- Mulher de 52 anos ficou em prisão preventiva em Évora, indiciada de dois crimes de violência doméstica agravada contra dois filhos (17 e 5 anos).
- Maus-tratos físicos, psicológicos e psíquicos são apontados pelo MP, com início de agressões já em 2016, quando o filho mais velho tinha oito anos.
- A escalada incluiu agressões de grande gravidade e ameaças de morte; o jovem de 17 anos chegou a ser internado.
- Criança de cinco anos foi colocada em acolhimento institucional; o jovem de 17 anos permaneceu internado após alta e seguiu para outra instituição no dia 3 de julho.

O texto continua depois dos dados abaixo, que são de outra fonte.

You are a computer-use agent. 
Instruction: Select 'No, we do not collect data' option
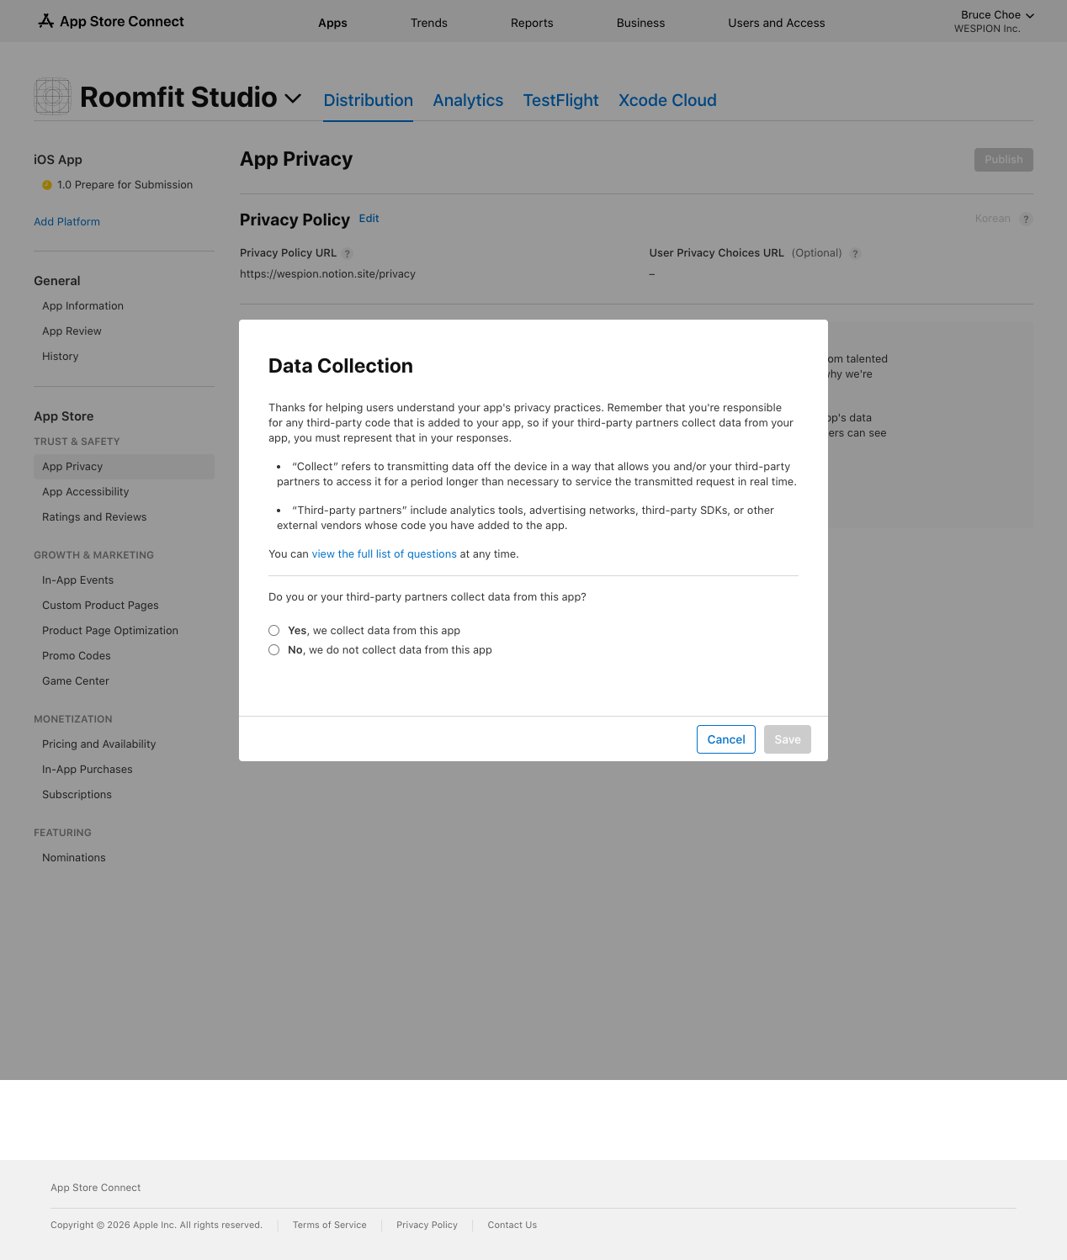coord(274,650)
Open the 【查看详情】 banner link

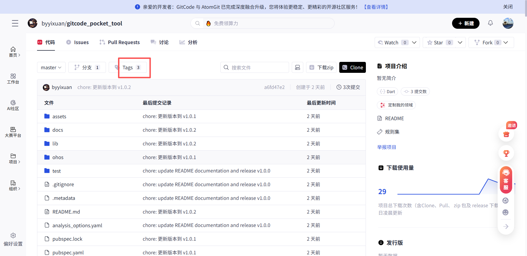click(375, 7)
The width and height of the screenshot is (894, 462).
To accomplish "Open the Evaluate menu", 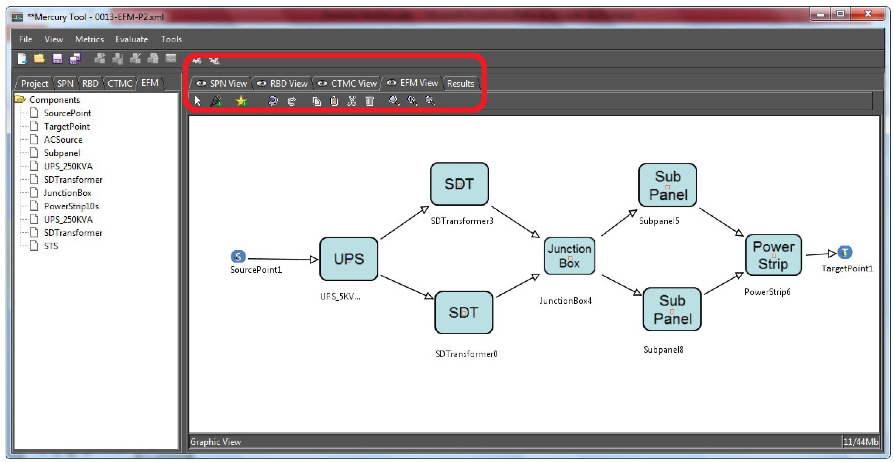I will pos(132,39).
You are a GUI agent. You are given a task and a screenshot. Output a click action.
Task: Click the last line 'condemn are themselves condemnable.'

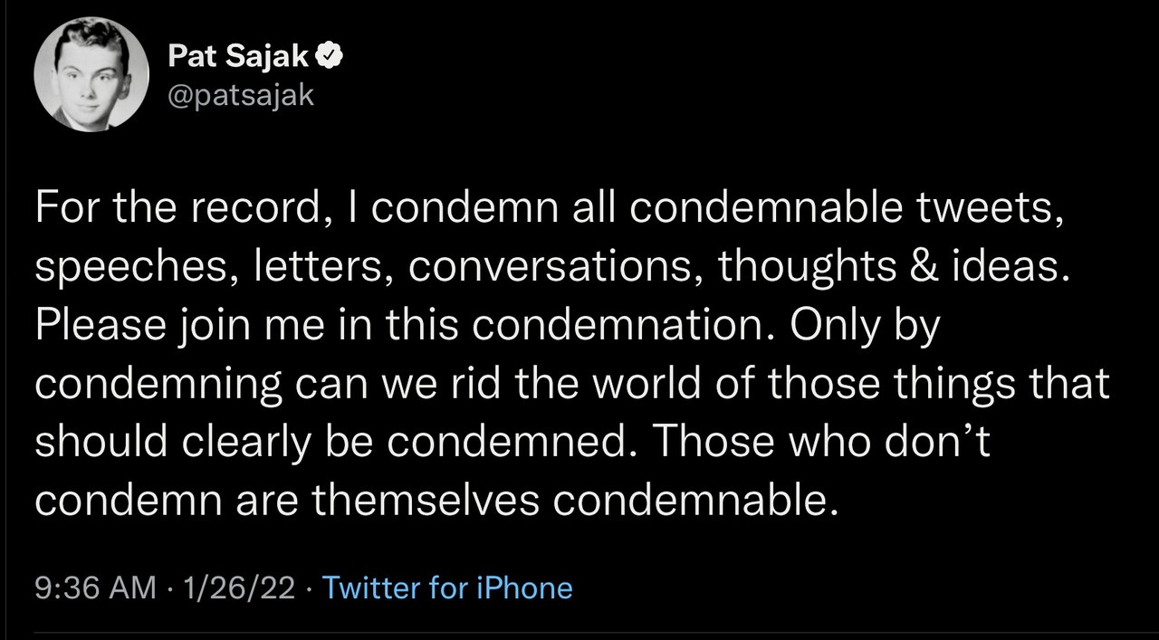431,499
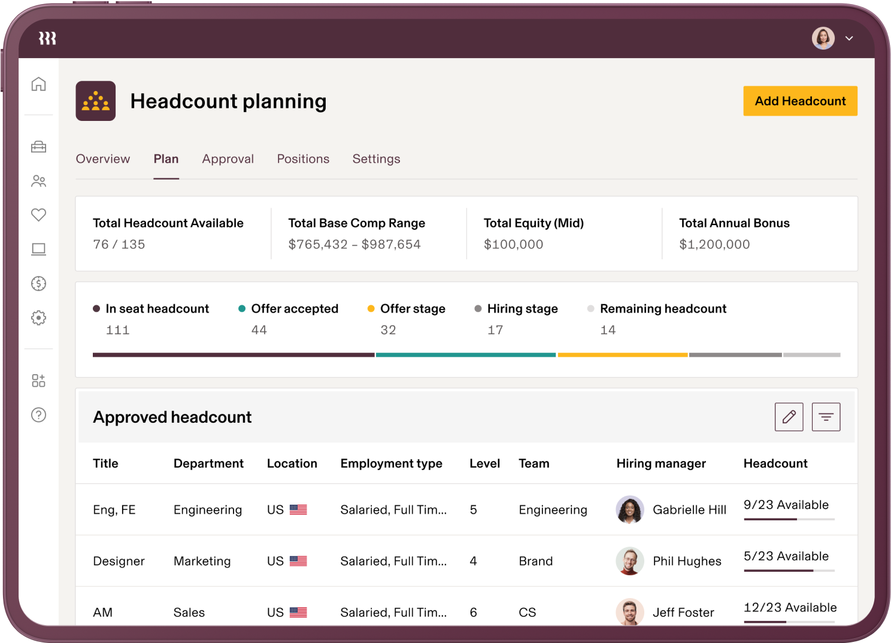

- Após interrogatório, o juiz de instrução decretou a medida de coação mais gravosa; o MP também pediu memórias futuras de duas vítimas e de um terceiro filho, que foi encaminhado para acolhimento, sem fortes indícios de maus-tratos.
Uma mulher de 52 anos ficou em prisão preventiva em Évora, por forte indiciamento de dois crimes de violência doméstica agravada contra os seus filhos, um rapaz de 17 anos e uma criança de cinco. O Ministério Público confirmou a medida.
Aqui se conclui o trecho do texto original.